**Working data:**
Start
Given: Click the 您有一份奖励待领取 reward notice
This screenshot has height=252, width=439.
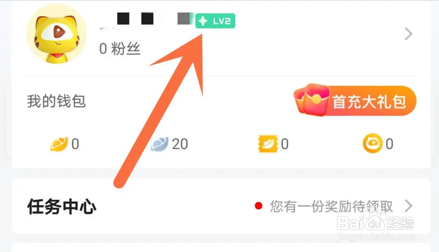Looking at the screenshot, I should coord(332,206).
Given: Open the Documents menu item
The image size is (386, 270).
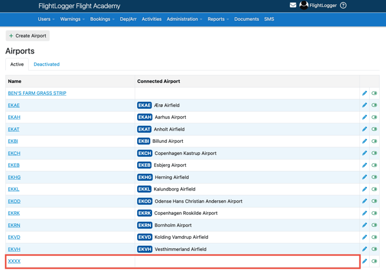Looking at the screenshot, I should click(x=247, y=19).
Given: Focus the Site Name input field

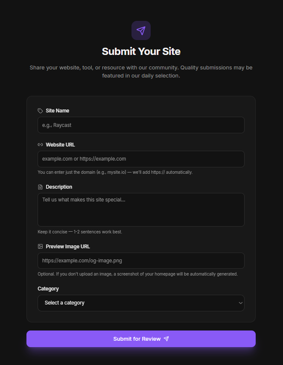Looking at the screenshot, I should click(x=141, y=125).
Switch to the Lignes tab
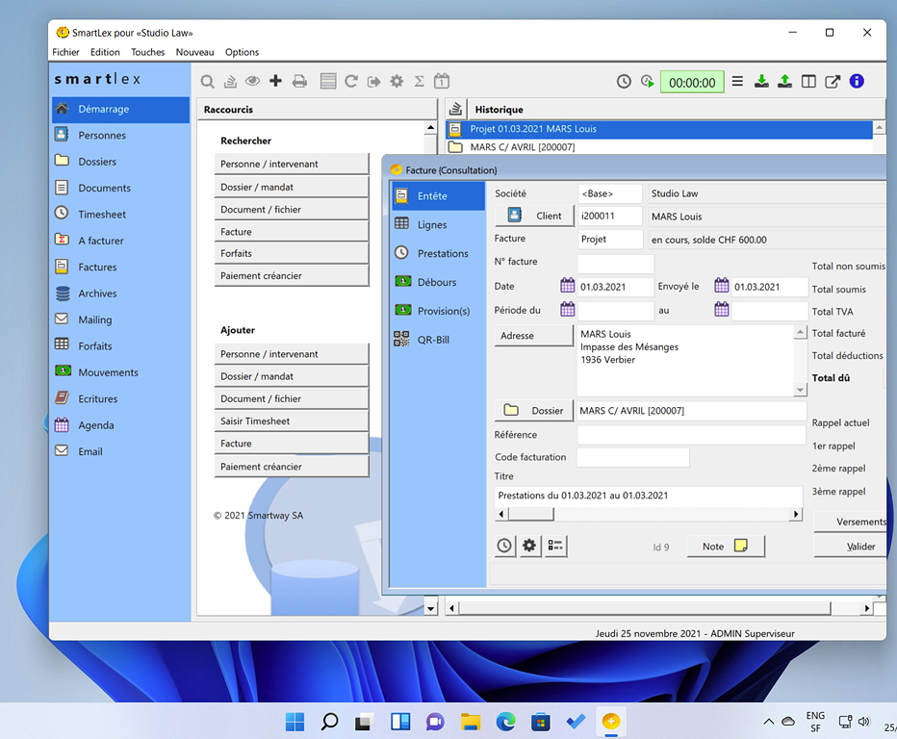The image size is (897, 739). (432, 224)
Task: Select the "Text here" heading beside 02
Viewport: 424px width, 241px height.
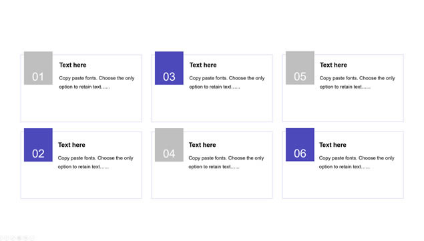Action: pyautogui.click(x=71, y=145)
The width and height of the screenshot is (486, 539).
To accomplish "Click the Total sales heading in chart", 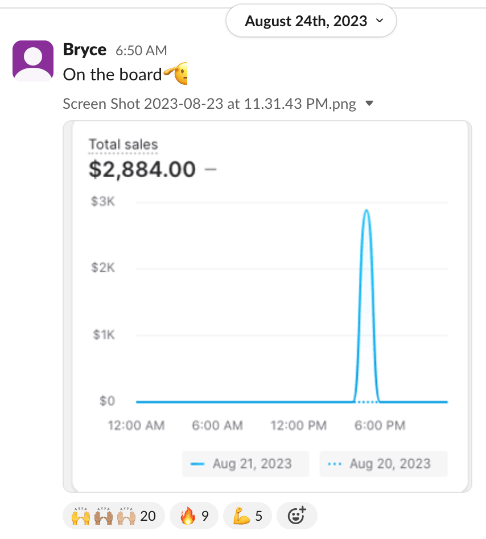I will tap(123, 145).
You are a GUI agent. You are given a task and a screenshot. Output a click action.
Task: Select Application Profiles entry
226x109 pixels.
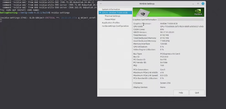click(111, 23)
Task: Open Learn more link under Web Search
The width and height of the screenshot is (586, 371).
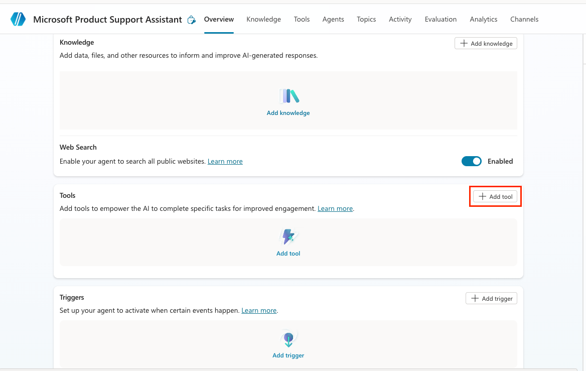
End
**Problem description:** Copy the records exactly, everything from the line containing "You are a GUI" down to the last line of the records. Leave the pictures out of your answer.

**Task result:**
You are a GUI agent. You are given a task and a screenshot. Output a click action.
Task: Select Application Profiles entry
226x109 pixels.
click(111, 23)
Task: Open Learn more link under Web Search
The width and height of the screenshot is (586, 371).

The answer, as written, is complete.